Comme au Népal et à Madagascar, maintenant le Maroc : la Génération Z secoue le pouvoir



2025-10-04 21:10:00

Au Maroc, un mouvement inédit de contestation porté par la jeunesse, baptisé « GenZ 212 », bouscule le gouvernement dirigé par Aziz Akhannouch. Comme au Népal ou à Madagascar, où les mobilisations populaires ont récemment provoqué des secousses politiques majeures, la nouvelle génération marocaine place désormais la barre très haut : elle réclame ni plus ni moins la démission du Premier ministre.



Tout est parti d’un événement tragique : la mort de huit femmes en couches dans un hôpital public d’Agadir, faute de prise en charge adéquate. Ce drame est devenu le catalyseur d’une colère longtemps contenue face à la défaillance des services publics, en particulier dans la santé et l’éducation.

Très vite, des jeunes se sont organisés sur Discord et TikTok, lançant des appels à manifester dans plusieurs villes. Le mouvement, rapidement baptisé GenZ 212, s’est présenté comme apolitique, sans leader identifié, mais avec une revendication claire : mettre fin à un système jugé inefficace et corrompu.

--*--

= TRAVAIL DEMANDÉ =
(A) D'après l'article sur le mouvement GenZ 212, quel événement est à l'origine de la contestation ?
(B) Poursuivez l'article sur le mouvement GenZ 212 au Maroc après sa dernière phrase.
La liste qui suit n'intervient d'aucune manière dans ce travail.

= DONNÉES FOURNIES =
--*--

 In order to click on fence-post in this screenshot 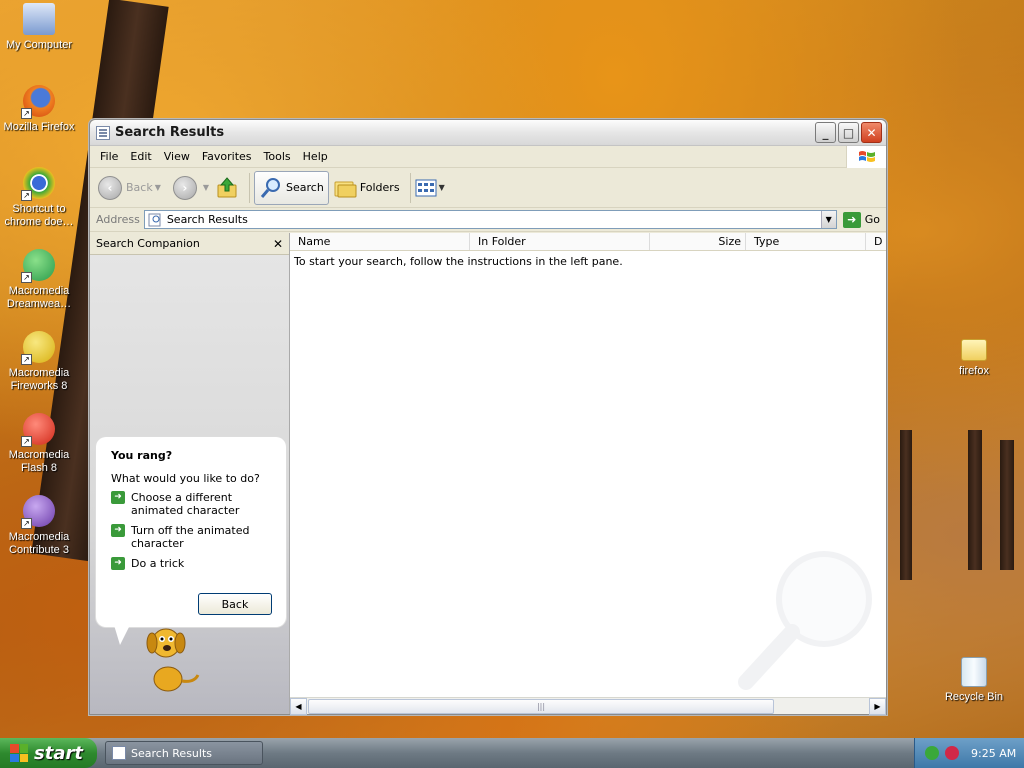, I will do `click(975, 500)`.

--*--

= ENSEMBLE DES RÉPONSES =
(A) La mort de huit femmes en couches dans un hôpital public d'Agadir, faute de prise en charge adéquate.

(B)
La contestation a pris de l’ampleur : des manifestations quotidiennes secouent le pays depuis fin septembre, touchant une douzaine de villes. Les slogans visent directement le gouvernement Akhannouch, accusé de déconnexion avec la réalité sociale, et dénoncent la corruption, le chômage, le coût de la vie et les inégalités persistantes.

Le mouvement a publié une série de revendications : démission du Premier ministre et de son gouvernement, libération des manifestants arrêtés, poursuites judiciaires contre les corrompus, réforme profonde des secteurs sociaux, égalité et liberté d’expression garanties.

Particularité notable : la mobilisation est portée par des mineurs et jeunes adultes, 70 % des participants selon certains observateurs, qui échappent aux logiques partisanes traditionnelles.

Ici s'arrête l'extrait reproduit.